[GIVEN PROBLEM 1]:
Return the passage of the forum thread from "http://www.asm.transitdocs.com/" to "your train's arrival." word for word.

[DOCUMENT EXCERPT]:
-- Start --

OK, who is that? I guess I must be too old to know, LOL!


----------



## SarahZ

oregon pioneer said:


> OK, who is that? I guess I must be too old to know, LOL!


It's Jensen Ackles. He plays Dean Winchester on "Supernatural", and he's extremely easy on the eyes.


----------



## trainman74

SarahZ said:


> It's Jensen Ackles. He plays Dean Winchester on "Supernatural", and he's extremely easy on the eyes.


From my closed-captioning days, he'll always be Eric Brady from "Days of Our Lives" to me.


----------



## SarahZ

trainman74 said:


> SarahZ said:
> 
> 
> 
> It's Jensen Ackles. He plays Dean Winchester on "Supernatural", and he's extremely easy on the eyes.
> 
> 
> 
> From my closed-captioning days, he'll always be Eric Brady from "Days of Our Lives" to me.
Click to expand...

That too. I believe he was nominated for a Daytime Emmy.


----------



## ehbowen

If you have a smartphone with internet access (and a decent signal), you can follow your train's progress in real time at this address:

http://www.asm.transitdocs.com/

I recommend this, especially at unstaffed stations, to maximize use of your time while being ready for your train's arrival.

-- End --

[GIVEN PROBLEM 2]:
Retype all four entries below exactly, leaving the pictures out of your answer.

[WORKING DATA]:
-- Start --

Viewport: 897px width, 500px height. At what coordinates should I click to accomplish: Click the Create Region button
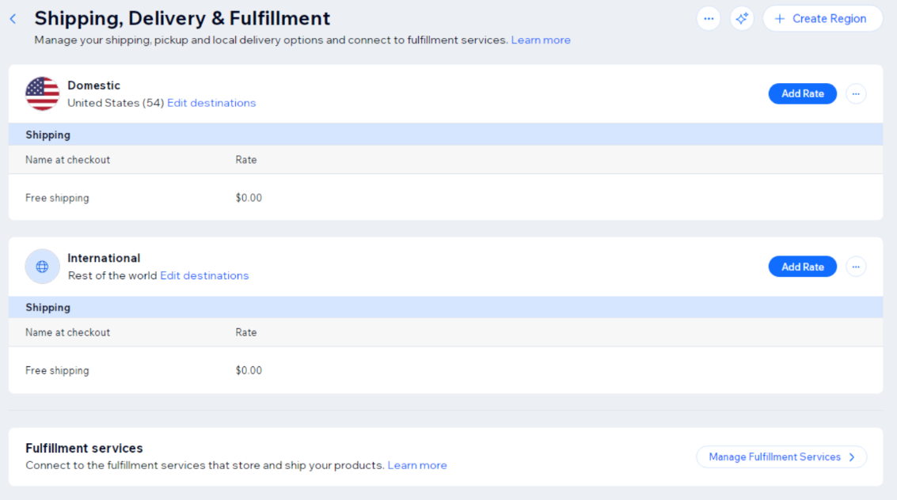pos(822,19)
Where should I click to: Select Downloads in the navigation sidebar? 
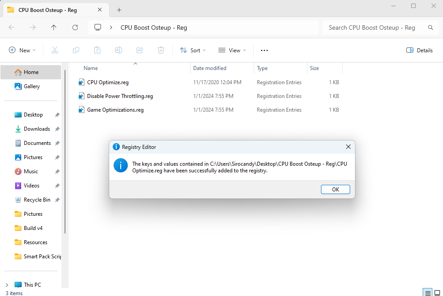click(x=37, y=129)
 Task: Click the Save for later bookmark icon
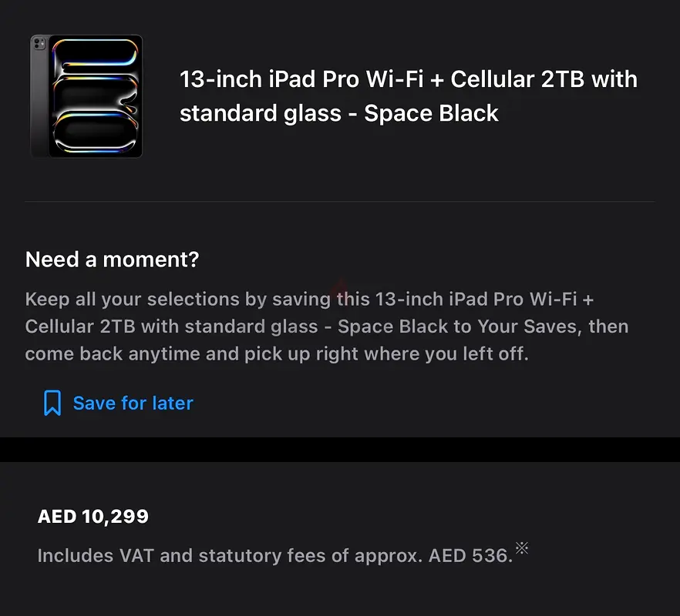(x=52, y=403)
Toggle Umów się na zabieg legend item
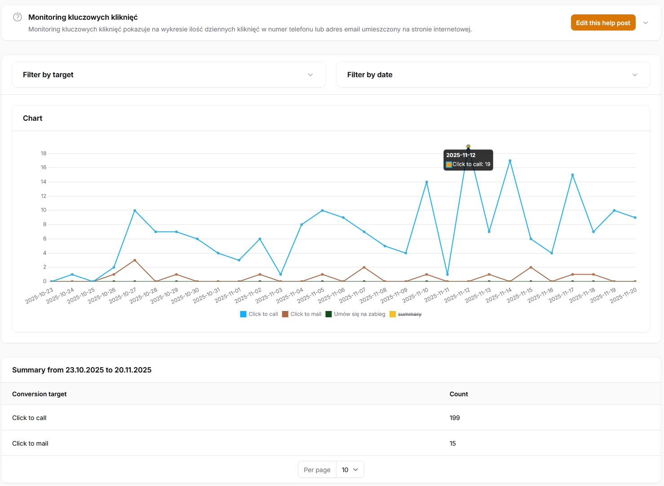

-- End --

[EXPECTED ANSWER 1]:
http://www.asm.transitdocs.com/

I recommend this, especially at unstaffed stations, to maximize use of your time while being ready for your train's arrival.

[EXPECTED ANSWER 2]:
Viewport: 897px width, 500px height. At what coordinates should I click to accomplish: Click the Create Region button
pos(822,19)
Where should I click to: Select Downloads in the navigation sidebar? 
click(x=37, y=129)
 Task: Click the Save for later bookmark icon
(x=52, y=403)
Toggle Umów się na zabieg legend item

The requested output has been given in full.